03/20/10
Esperanto-Bar | Chemnitz
Bericht von Philipp
Während ich diesen Bericht hier schreibe, prasselt der Regen gnadenlos auf das Dach unseres Wohnmobils. Das Dach verstärkt das Geräusch natürlich erheblich, so dass sich schon ein stärkerer Schauer nach Weltuntergang anhört. Gut, dass ich heute nicht mehr raus muss. Ich habe bereits zwei Päckchen mit CDs in den Briefkasten geworfen. Aber wir sind schon froh, dass es nicht mehr friert und schneit und wir in der letzten Nacht nicht mal heizen mussten. Wir stehen auf dem Nachbargelände der Esperanto-Bar, einer Kombination aus Restaurant und Kneipe. Hier spielten wir gestern.

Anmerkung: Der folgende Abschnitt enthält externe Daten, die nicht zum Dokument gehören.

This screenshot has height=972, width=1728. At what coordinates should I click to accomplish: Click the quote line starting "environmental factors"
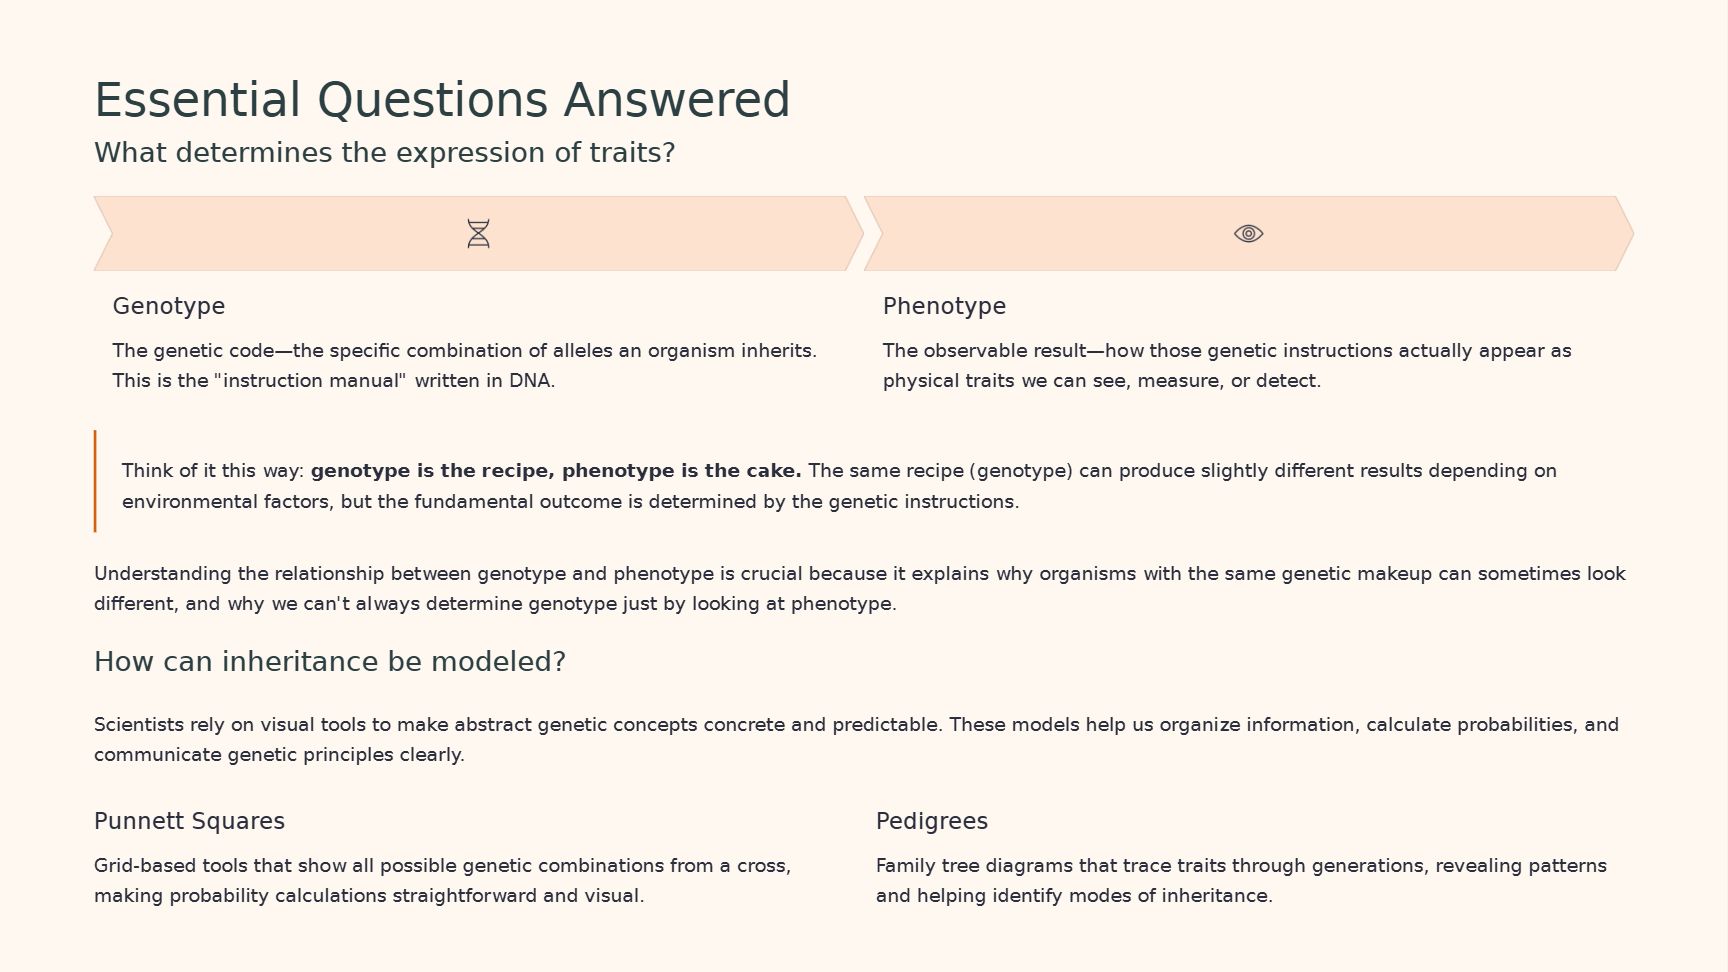[570, 502]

Nach einer Woche Berlin war ich froh, diese Stadt wieder zu verlassen. Wieder einmal habe ich festgestellt, dass ich mich hier zwar gut und gerne einige Tage aufhalten kann, länger aber nicht. Diese vielen Menschen, die weiten Wege, der Krach, der Gestank, die Armut in den Gesichtern vieler Leute, besonders in gewissen Stadtteilen. Ich bin froh, dass die Menschen so verschieden sind. Berlin mag ja seinen Zauber haben, doch ich weiß, dass ich hier niemals wohnen könnte. Ich freue mich schon jetzt auf mein schönes, kleines, nettes, etwas spießiges und sauberes Oldenburg. Da bleibe ich dann auch gerne wieder an roten Ampeln stehen und fahre mit dem Fahrrad auf der richtigen Straßenseite. Ach, wird das schön.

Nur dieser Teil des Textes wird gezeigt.